Trains and flights were canceled in France, while primary schools shutdown and thousands of police officers were deployed as labor unions held nationwide strikes to protest the government’s plan to raise the retirement age for most workers.
Protests in major French cities, including Paris, Marseille, Toulouse, Nantes and Nice, brought transport services to a standstill on Thursday.
The Eiffel Tower was closed to visitors, and the country’s energy network was also under strain.
Eight of the biggest unions had called for a “first day of strikes and protests” against pension reforms unveiled by President Emmanuel Macron’s government.
The legislation will require French citizens to work until 64, from 62 currently, to qualify for a full state pension.
According to French education ministry More than 40% of primary school teachers and more than one third of high school teachers are on strike.
France’s Interior Minister Gerald Darmanin told French radio station RTL on Wednesday that over 10,000 police and military personnel will be deployed to the protests, including 3,500 officers stationed in Paris.
Macron’s proposed pension reforms come as workers in France, as elsewhere, are being squeezed by rising food and energy bills.
Thousands took part in mass demonstrations on the streets of Paris last year protesting the cost of living, and strikes by workers demanding higher pay caused fuel pumps to run dry across the country a few months ago.
The French government insists that increasing the retirement age is necessary to tackle a pension funding deficit.
France spent nearly 14% of GDP on state pensions in 2018, which is more than most other countries, according to the Organization for Economic Cooperation and Development.
Government spokesperson Olivier Veran told journalists on Wednesday that 40% of French workers will be able to retire before 64 under the proposed regime because of exceptions for those who started work early or who have physically taxing jobs.

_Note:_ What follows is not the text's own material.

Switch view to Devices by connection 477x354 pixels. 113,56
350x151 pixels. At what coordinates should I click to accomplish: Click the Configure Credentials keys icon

In Europe and in many other developed economies, the age at which full pension benefits vest is 65 and increasingly moving towards 67.
Overhauling pensions has long been a controversial issue in France, with street protests halting reform efforts in 1995, and successive governments facing stiff resistance to changes that eventually passed in 2004, 2008 and 2010.
An earlier attempt by Macron to revamp France’s pensions system was met with nationwide strikes in 2019 before being abandoned because of the Covid-19 pandemic.